Pero la debilidad de ningún modo debe ser confundida con un defecto. El Señor Jesús “no conoció pecado”; “no hay pecado en él” (2 Corintios 5:211 Juan 3:5). Para salvar a los hombres, Jesús se hizo verdaderamente hombre en la tierra; por eso sintió cansancio, hambre, sed… ¡Y luego aceptó morir en nuestro lugar! Su cuerpo fue puesto en una tumba. Todo esto muestra la humillación del Hijo de Dios, quien se hizo “semejante a los hombres” (Filipenses 2:7), con toda la debilidad que eso implica. Pero ahora, vive por el poder de Dios.
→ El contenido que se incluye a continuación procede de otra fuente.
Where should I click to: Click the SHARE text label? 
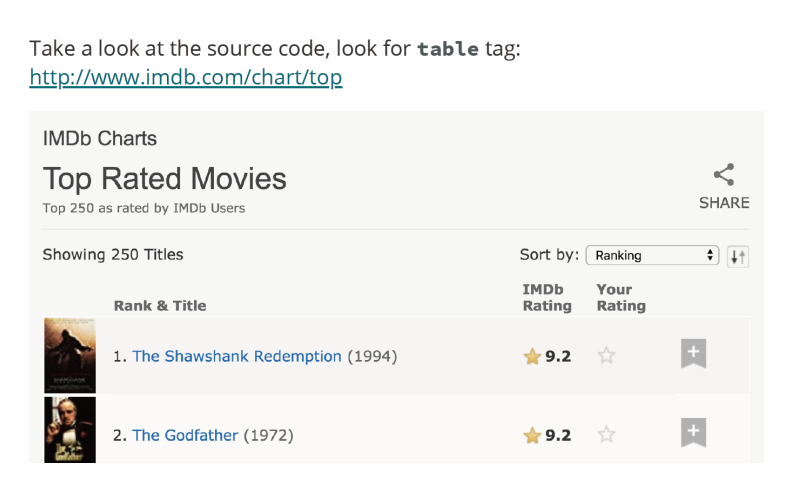724,203
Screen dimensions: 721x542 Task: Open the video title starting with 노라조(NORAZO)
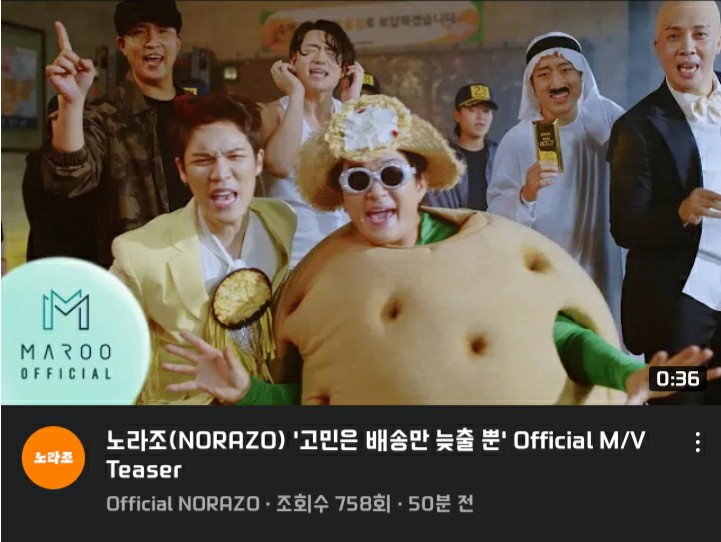375,455
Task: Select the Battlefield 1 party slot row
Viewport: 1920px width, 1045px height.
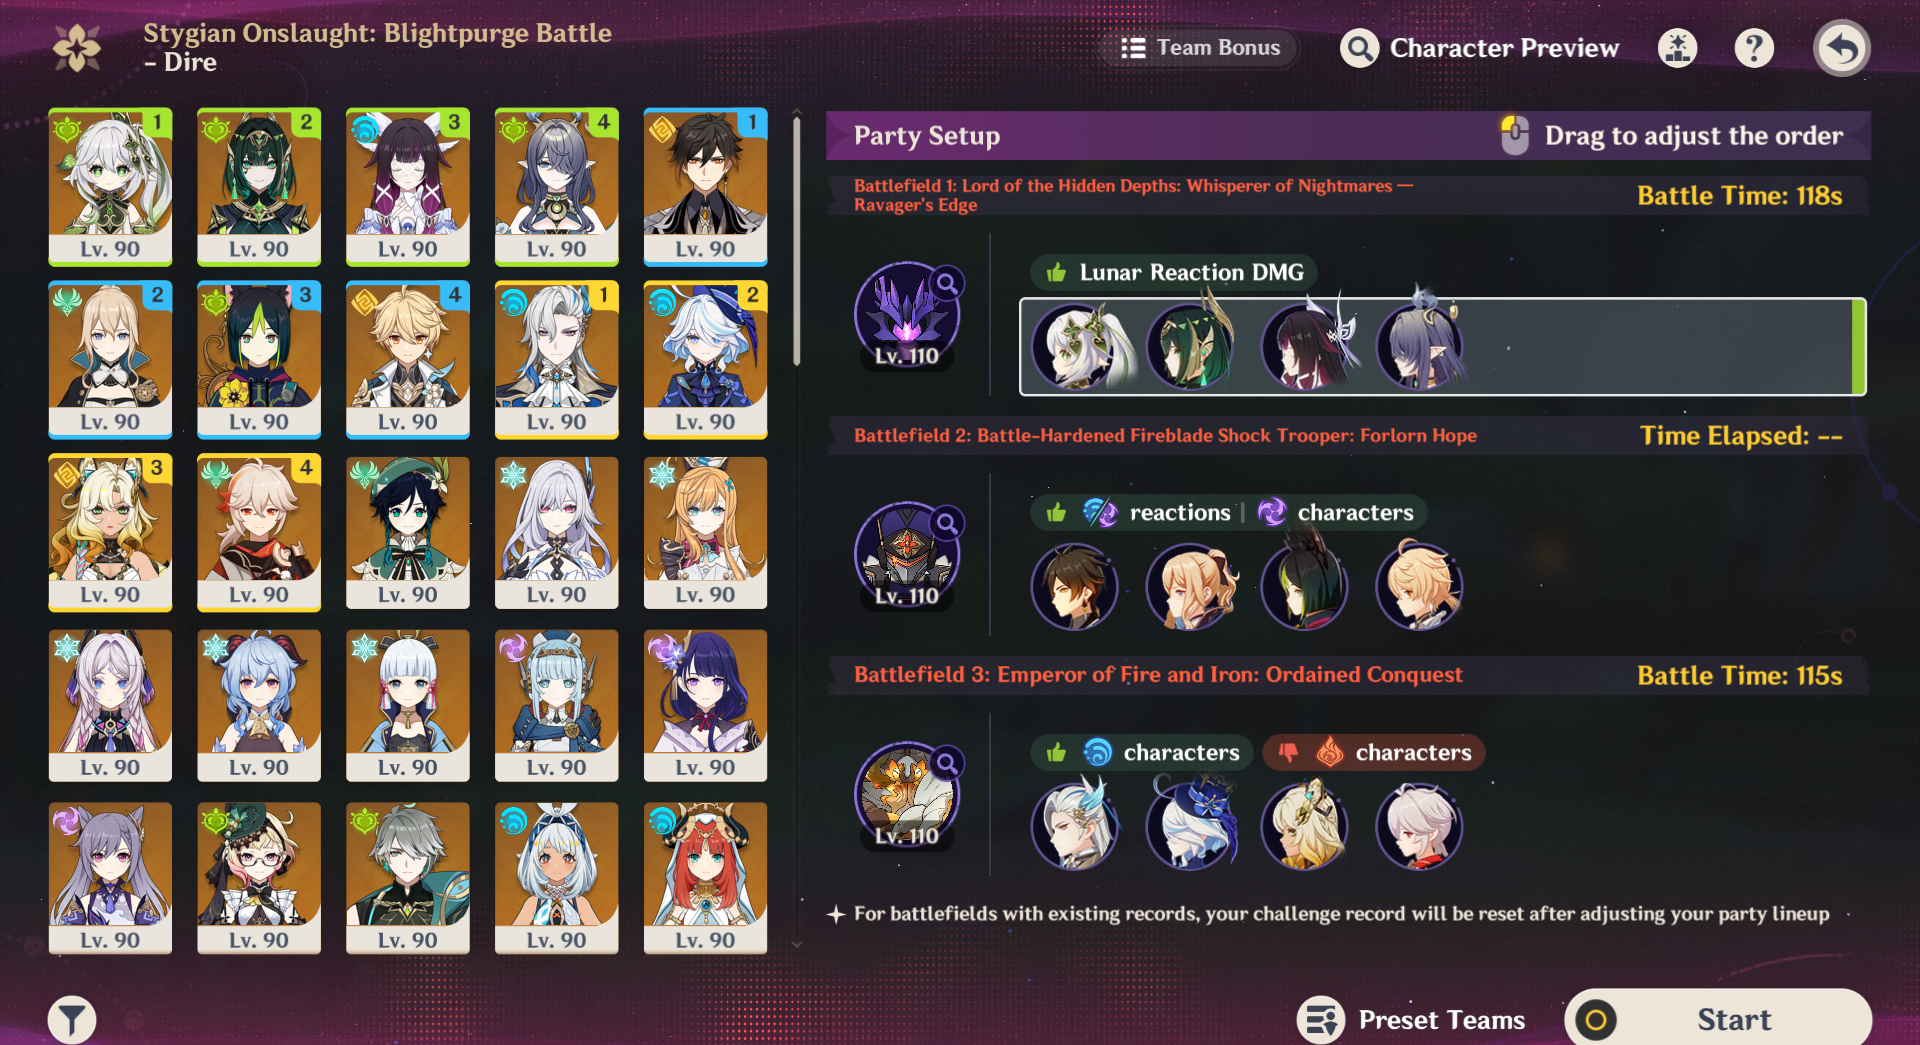Action: (x=1442, y=347)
Cuando los creyentes mueren, su cuerpo es colocado en la tierra como una “semilla”, así lo expresa la Escritura: “se siembra en debilidad”. La muerte es el punto final de la fragilidad humana. Pero dice: “se siembra”. Y, por la fe, esto implica una esperanza de vida, pues el versículo continúa diciendo: “resucitará en poder”. Cuando nuestro Señor Jesús venga, el poder que lo resucitó actuará también sobre “el cuerpo de la humillación nuestra, para que sea semejante al cuerpo de la gloria suya” (Filipenses 3:21).

¡Qué poder tiene Dios! ¡Qué triunfo ante toda la debilidad e incapacidad que todavía nos caracteriza!